Towering above them all is “Breaking Bad.”
It is the most lush TV viewing experience of our lives. It has the richest characters, the most compelling plots and the kind of emotional triggers that ping pong from horror to hilarity in the split-second time it takes the pin to hit the shell.
And I envy those of you who’ve never seen it.
Why?
Because now you can watch it all in one fell swoop.
That’s sort of how we did it. Time and indifference had made us miss the first four seasons.
Then on January 1, 2012 -- and I’ll remember the date with the same clarity as the days our darling daughters were born -- the stars aligned and we said, yeah, let’s give “Breaking Bad” a chance.
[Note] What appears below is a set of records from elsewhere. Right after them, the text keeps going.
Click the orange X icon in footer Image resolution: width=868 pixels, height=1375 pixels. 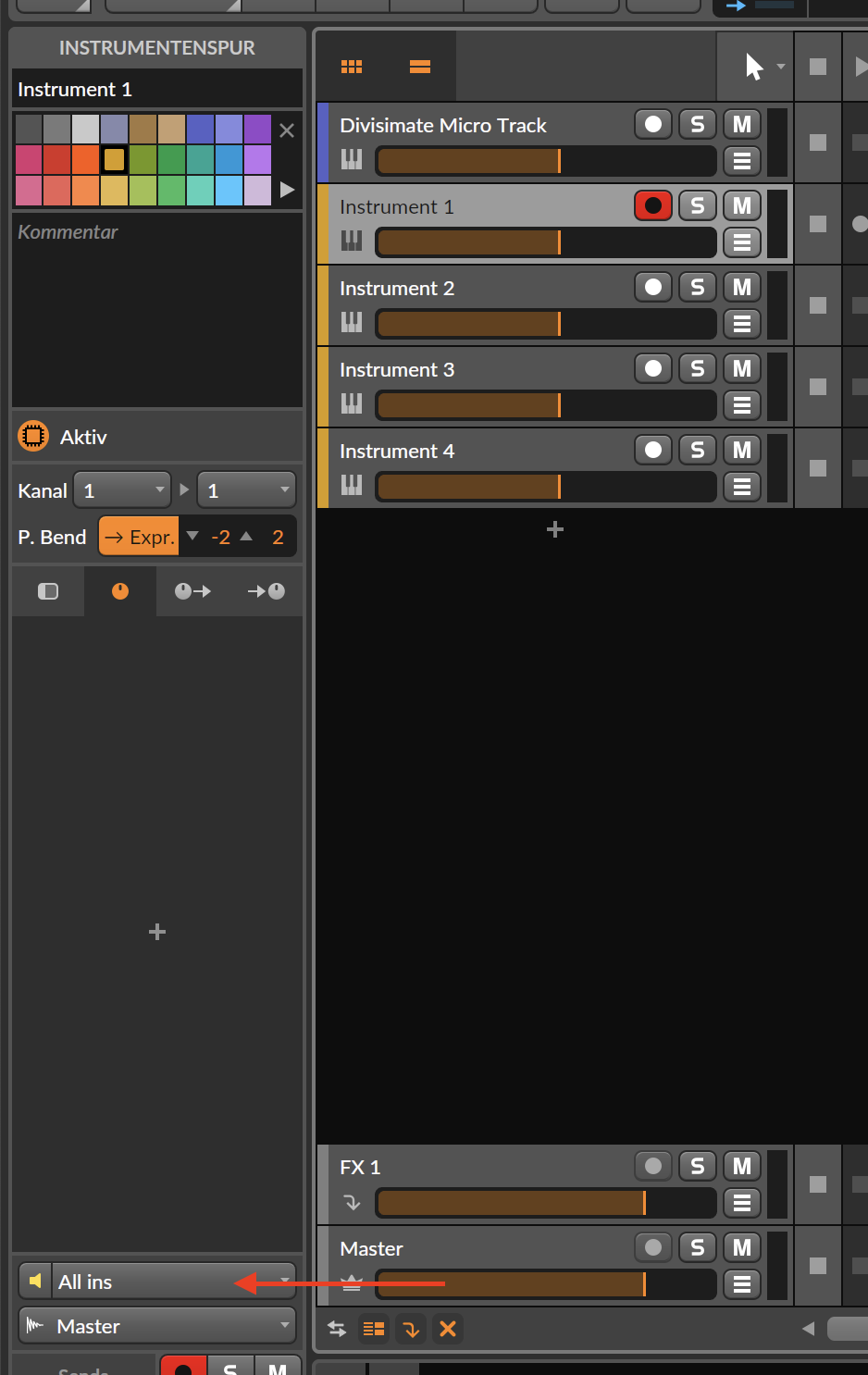point(448,1329)
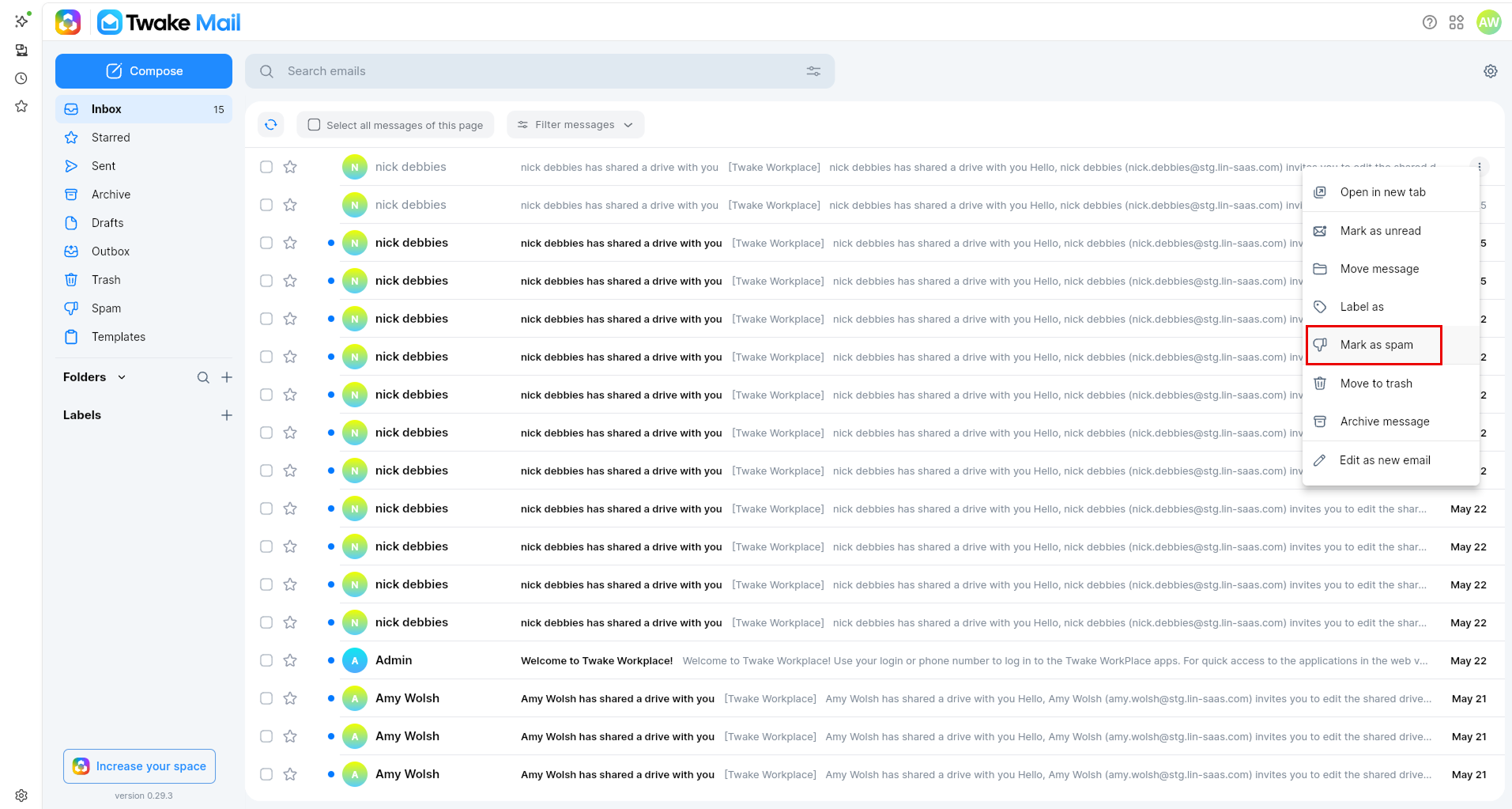
Task: Open the AW user avatar menu
Action: pyautogui.click(x=1489, y=22)
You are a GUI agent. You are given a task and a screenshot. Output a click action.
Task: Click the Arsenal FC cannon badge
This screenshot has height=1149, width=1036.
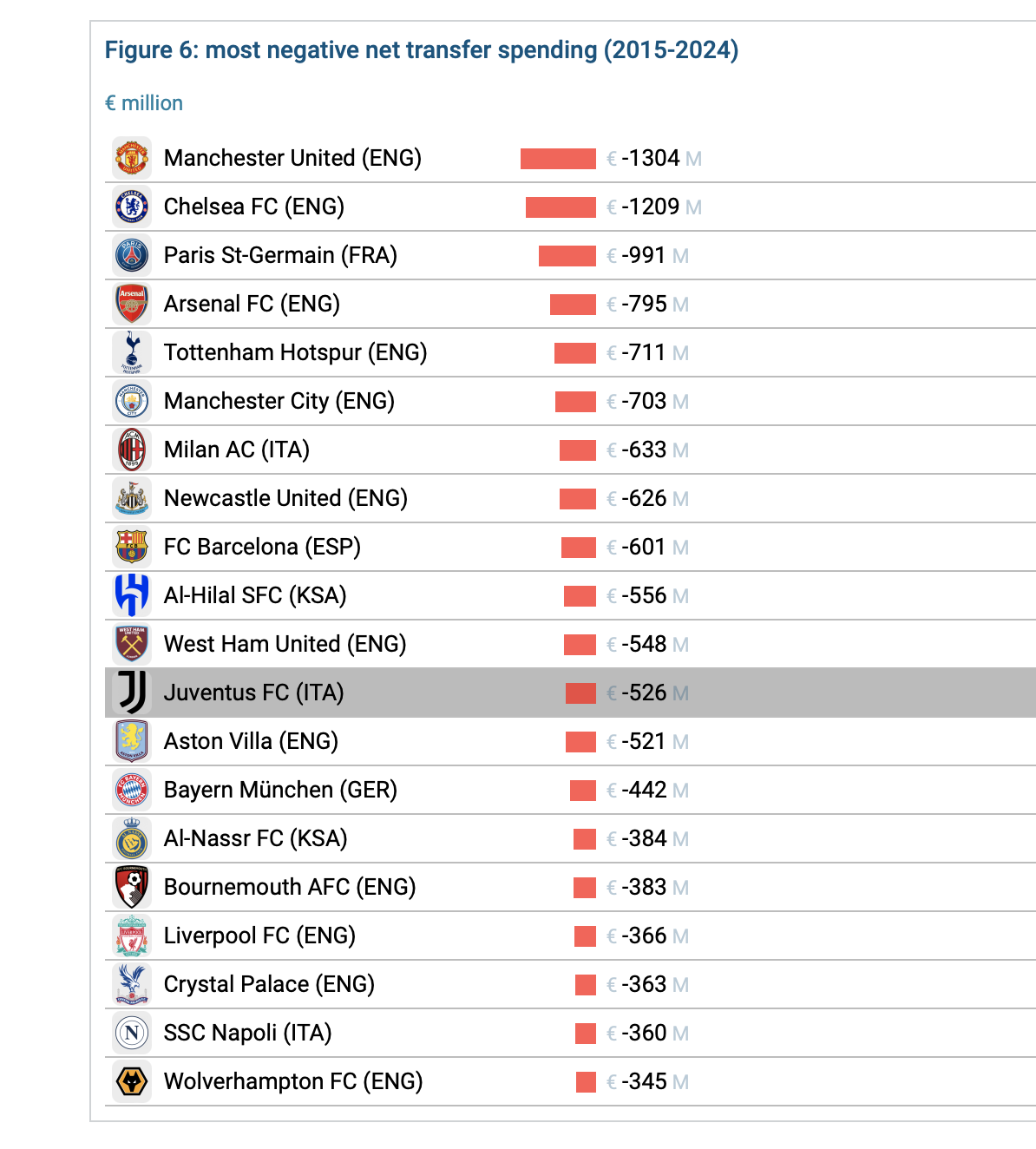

In, I swear, 90 seconds we were riveted. We stayed up until 2 a.m. -- even skipped “Seinfeld!” -- watching season one. We’ve never watched a TV series with such breakneck ardor.
Our very first exposure to the show about the cancer-stricken teacher who co-opts a former slacker student to build a methamphetamine empire to support his family left us addicted.
The only thing I can equate it to is back when really great bands used to make really great coherent albums and there was a communal feeling to sharing the music the instant it was released.
It was like in 1984 when Springsteen dropped “Born in the USA.” I was at the old record store the instant the truck came in. I bought it and drove straight over to Bob’s apartment. We called George and he showed up with a case of Rolling Rock. Then we called John and together we all played and discovered “Glory Days,” “No Surrender,” and “Bobby Jean” over and over and over again.
Twenty-nine years later hearing the songs still feels the same.
And that’s the feeling you get when you immerse yourself in a show this relentlessly compelling.
It’s a party and everyone’s invited.
That’s why I’m thinking of slamming the lid on the laptop and heading south to Texas to spend the next 48 hours with my needy buddy.
See, one of his Facebook friends turns out to be a bona fide AMC executive who was so alarmed at his stupid indiscretion she said she’d overnight him the entire series so he could catch up before Sunday evening.
Organ transplant trauma centers stumbling over spare kidneys act with less urgency.
So, yeah, I think I’ll soon be Houston bound.
My friend needs me.
Almost as much as I need “Breaking Bad.”